PAP3R

Inspiration

Academic collaboration is broken. Researchers spend months trying to find the right co-authors through conferences, cold emails, and word of mouth. We wanted to fix that by building something that understands your research and finds the right minds instantly.

What it does

PAP3R is an AI-powered co-author discovery platform. You describe your research in plain text, and PAP3R returns a ranked list of scholars whose work aligns with yours using a composite similarity score combining semantic embeddings, topic overlap, and citation graph analysis. From there you can handpick scholars into a collaboration session, chat with an LLM that has context about all their papers, generate concrete project ideas, and draft outreach emails automatically. Every interaction updates a live knowledge graph showing how your research connects to topics, scholars, and institutions.

How we built it

We built a FastAPI backend with five core systems working together. Actian VectorAI DB stores 500 scholar profiles and 1,393 paper embeddings as 384-dimensional vectors using the MiniLM model, and handles fast approximate nearest neighbor search with geo filtering. The similarity engine scores candidates using a weighted composite of cosine similarity (60%), Jaccard topic overlap (20%), and bibliographic coupling (20%). Supermemory manages all long-term context including per-user memory, multi-scholar chat sessions, and the knowledge graph. Modal hosts Qwen3-4B on serverless GPUs for LLM inference including match explanations, RAG over scholar papers, and project idea generation. Gemini 2.0 Flash generates personalized collaboration emails. The frontend is React and Vite deployed on Aedify with GitHub auto-deploy.

Challenges we ran into

Getting Actian VectorAI DB running on Apple Silicon M4 was the first major blocker. The Docker image is amd64-only and requires Rosetta emulation through Docker VMM, not Apple Virtualization Framework, which took significant debugging to figure out. The search API returned payloads as None by default, requiring a separate get() call for each result. OpenAlex's author search endpoint returned very few results with topic-based filters, so we switched to citation-count-based fetching to reliably ingest 500 scholars. Wiring Supermemory as a context proxy between FastAPI and the Modal LLM endpoint required careful session ID management to prevent context bleed between users.

Accomplishments that we're proud of

We built a fully functional end-to-end pipeline from raw OpenAlex data to semantic search to LLM-powered collaboration in under 36 hours. The similarity engine returns genuinely relevant scholars like Christopher Manning, Yann LeCun, and Michael Jordan for NLP queries without any manual curation. The hybrid memory architecture combining in-memory sliding windows for short-term context with Supermemory for long-term recall gives the chat system real persistence across sessions. The email generation feature produces contextually relevant outreach drafts tailored to each scholar's specific research topics.

What we learned

Vector databases are fundamentally different from relational databases and require rethinking schema design entirely. Payloads are flexible dicts, relationships are handled in application code, and similarity is a query-time operation not a stored property. Supermemory's proxy architecture is a powerful pattern for adding memory to any LLM pipeline without changing the underlying model. Multi-agent coordination across four people on a single codebase requires strict folder ownership boundaries to avoid merge conflicts, especially on shared files like main.py.

What's next for PAP3R

Expanding to 10,000 scholars via continuous OpenAlex ingestion, adding NSF and NIH grant discovery alongside co-author recommendations, building ORCID OAuth for live profile sync, a conference recommender showing who to talk to at NeurIPS or EMNLP based on your research, and a team formation optimizer for matching research triads and quads rather than just pairs.
================================
• **ASSIGNED TASK A**
Answer these questions from the PAP3R write-up, each in one short line:
(i) What weight does the similarity engine give to cosine similarity?
(ii) What did the OpenAlex author search endpoint do with topic-based filters?
(iii) How many scholars does the team plan to expand to?
• **ASSIGNED TASK B**
Say whether each statement agrees with the PAP3R write-up. Give yes or no, and quote the words from the write-up that decide it.
(i) The frontend is built with React and Vite.
(ii) Gemini 2.0 Flash handles RAG over scholar papers.
(iii) The Actian VectorAI DB Docker image runs natively on Apple Silicon.

• **GIVEN ENTRIES**
================================
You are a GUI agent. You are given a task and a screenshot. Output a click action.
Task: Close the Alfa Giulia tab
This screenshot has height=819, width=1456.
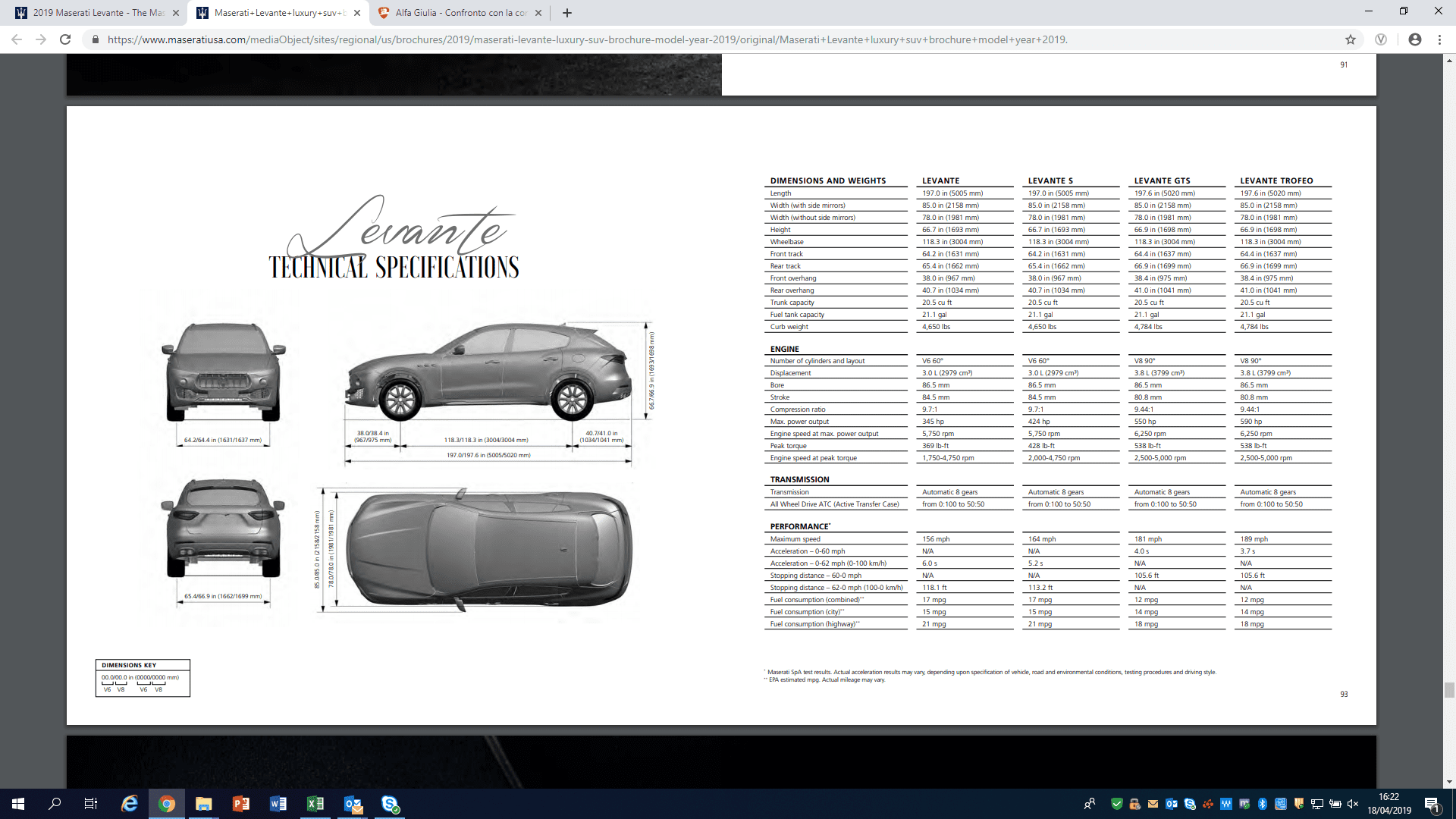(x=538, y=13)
================================
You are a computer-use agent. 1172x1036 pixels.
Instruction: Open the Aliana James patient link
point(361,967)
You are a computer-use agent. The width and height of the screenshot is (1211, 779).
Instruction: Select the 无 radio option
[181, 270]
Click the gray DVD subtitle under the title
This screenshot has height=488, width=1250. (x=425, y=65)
================================
• **REPLY A**
(i) 60%
(ii) It returned very few results.
(iii) 10,000 scholars

• **REPLY B**
(i) Yes: "The frontend is React and Vite deployed on Aedify with GitHub auto-deploy."
(ii) No: "Modal hosts Qwen3-4B on serverless GPUs for LLM inference including match explanations, RAG over scholar papers, and project idea generation."
(iii) No: "The Docker image is amd64-only and requires Rosetta emulation through Docker VMM"